Vermutlich wird nicht einmal die freie Wahl der ehrenamtlichen Arbeit uneingeschränkt möglich sein. Im Gegensatz zum deutschen Modell ist aus mehreren Gemeinden in den Niederlanden bekannt, daß SozialhilfeempfängerInnen von staatlicher Vermittlung in verschiedene Jobs oder in ehrenamtliche Arbeit, die ihnen auch dort droht, freigesprochen werden, wenn sie z.B. in Erwerbsloseninitiativen arbeiten. In Deutschland gilt dagegen das Modell, Menschen aus mißliebigen in brave Initiativen umzusetzen, unabhängig davon, wer gerade im Sozialbereich das Sagen hat.

Nach allem, was bis jetzt von den Parteien bekannt ist, dürfte die Aufwertung ehrenamtlicher Arbeit eher moralisch als materiell erfolgen - durch eventuelle Anerkennung von Ehrenamtsjahren bei der Rente oder auch nur eine Aufwandsentschädigung für ehrenamtliche Arbeit - dafür ist wieder kein Geld da.

Um neue Jobs zu schaffen, orientieren sich die Grünen an einem weiteren zentralen Punkt der niederländischen Arbeitsmarktpolitik. Optionale Arbeitszeitgestaltung heißt das Stichwort nicht nur beim Arbeitgeberverband, sondern auch bei den Bündnisgrünen.

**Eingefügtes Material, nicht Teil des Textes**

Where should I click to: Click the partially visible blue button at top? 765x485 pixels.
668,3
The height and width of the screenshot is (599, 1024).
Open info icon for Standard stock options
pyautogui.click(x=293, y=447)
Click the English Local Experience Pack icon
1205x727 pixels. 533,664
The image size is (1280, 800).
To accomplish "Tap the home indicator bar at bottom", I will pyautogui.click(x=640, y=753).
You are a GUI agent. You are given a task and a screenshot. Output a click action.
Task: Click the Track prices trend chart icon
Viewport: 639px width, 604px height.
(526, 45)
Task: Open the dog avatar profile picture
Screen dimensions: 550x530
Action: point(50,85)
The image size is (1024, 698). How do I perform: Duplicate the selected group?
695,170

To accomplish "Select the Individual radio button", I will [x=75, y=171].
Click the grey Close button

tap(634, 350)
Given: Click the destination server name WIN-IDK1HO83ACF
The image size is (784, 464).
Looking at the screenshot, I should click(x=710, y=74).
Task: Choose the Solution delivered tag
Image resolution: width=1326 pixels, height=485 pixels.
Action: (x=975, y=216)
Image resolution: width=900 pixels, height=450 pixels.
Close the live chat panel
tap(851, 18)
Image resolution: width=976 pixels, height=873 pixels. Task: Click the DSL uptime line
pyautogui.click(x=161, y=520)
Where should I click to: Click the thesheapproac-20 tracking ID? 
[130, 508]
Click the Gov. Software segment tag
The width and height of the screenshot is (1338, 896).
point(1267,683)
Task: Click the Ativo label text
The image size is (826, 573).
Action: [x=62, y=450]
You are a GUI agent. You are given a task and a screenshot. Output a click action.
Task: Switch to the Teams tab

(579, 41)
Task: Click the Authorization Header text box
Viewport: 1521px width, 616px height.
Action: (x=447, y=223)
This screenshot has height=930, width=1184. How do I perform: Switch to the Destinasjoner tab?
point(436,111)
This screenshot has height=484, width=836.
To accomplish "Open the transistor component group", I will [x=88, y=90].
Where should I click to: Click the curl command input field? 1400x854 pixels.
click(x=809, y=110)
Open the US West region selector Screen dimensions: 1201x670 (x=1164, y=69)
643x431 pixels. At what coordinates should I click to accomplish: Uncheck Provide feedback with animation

Sie "sehen in der Entkopplung von individuellen Arbeits- und Betriebszeiten eine Chance für die Anpassung von Arbeitszeiten an die Zeitbedürfnisse der Beschäftigten". Und der Unternehmer, ließe sich hinzufügen. Doch nehmen wir die Grünen beim Wort: Zwischen dem herkömmlichen Teilzeitjob und dem Vollzeitjob sollen sich Arbeiter und Angestellte für vielerlei Arbeitszeitmodelle entscheiden können.

Gleichzeitig sind auch bei ihnen Vorschläge weit verbreitet, daß Menschen in mittleren und oberen Einkommensschichten auf zehn Prozent ihrer Arbeitszeit verzichten und zehn Prozent Lohnverzicht üben. Untere Einkommen enden nach heutigen Maßstäben und Steuertarifen aber schon bei etwa 2 400 Mark netto. Das mag für den/die eine/n viel sein, für alleinerziehende oder gemeinsam erziehende Mütter oder Väter ist es aber zu wenig. Viele arbeitende Menschen würden gerne Arbeitszeit abgeben, aber zugleich auf Lohn verzichten? Und dies liegt weniger an immer neuen Konsumwünschen, sondern an den mittlerweile immens gestiegenen Kosten z.B. für lebensnotwendige Dinge wie Wohnung, Strom, Gas, Nahverkehr etc. Die Lösung: Subventionierung von Niedriglöhnen durch Mittel aus der Sozialhilfe bzw. Grundsicherung, Arbeitszeitverkürzung durch Mittel der Arbeitsförderung, wie es auch schon in der grünen Programmatik vorgesehen ist. Dies heißt dann auch Kombilohn.

Und was würde von den aktuellen Erwerbslosenprotesten Eingang in die Politik dieser Partei finden? Eine Änderung des Arbeitsförderungsgesetzes, d.h. ein Wegfall der Meldepflicht, Wegfall der Kürzungen insbesondere bei der Arbeitslosenhilfe, der disziplinierenden Trainingsmaßnahmen usw., ist von den Grünen solange nicht zu erwarten, wie das jetzige Gesetz noch gebraucht wird, besonders in der möglichen Koalition mit der SPD. Höchstens eine Änderung der Zumutbarkeitsregelung wird erwogen.

Doch außer der PDS hat diese Änderung bisher keine Partei im Programm. Es ist eher zu vermuten, daß diese Probleme nach der Wahl hinter der Parole "Arbeit schaffen jetzt", hinter ein neues Bündnis für Arbeit zurücktreten. So spricht sich Joseph Fischer schon jetzt für einen "New Deal", einen "neuen Gesellschaftsvertrag" und ein neues "Bündnis für Arbeit" aus. Hier decken sich die Vorstellungen mit denen von Gerhard Schröder. Und auch ein Arbeitsminister Walter Riester wird wohl von den Bündnisgrünen problemlos mitgetragen werden können.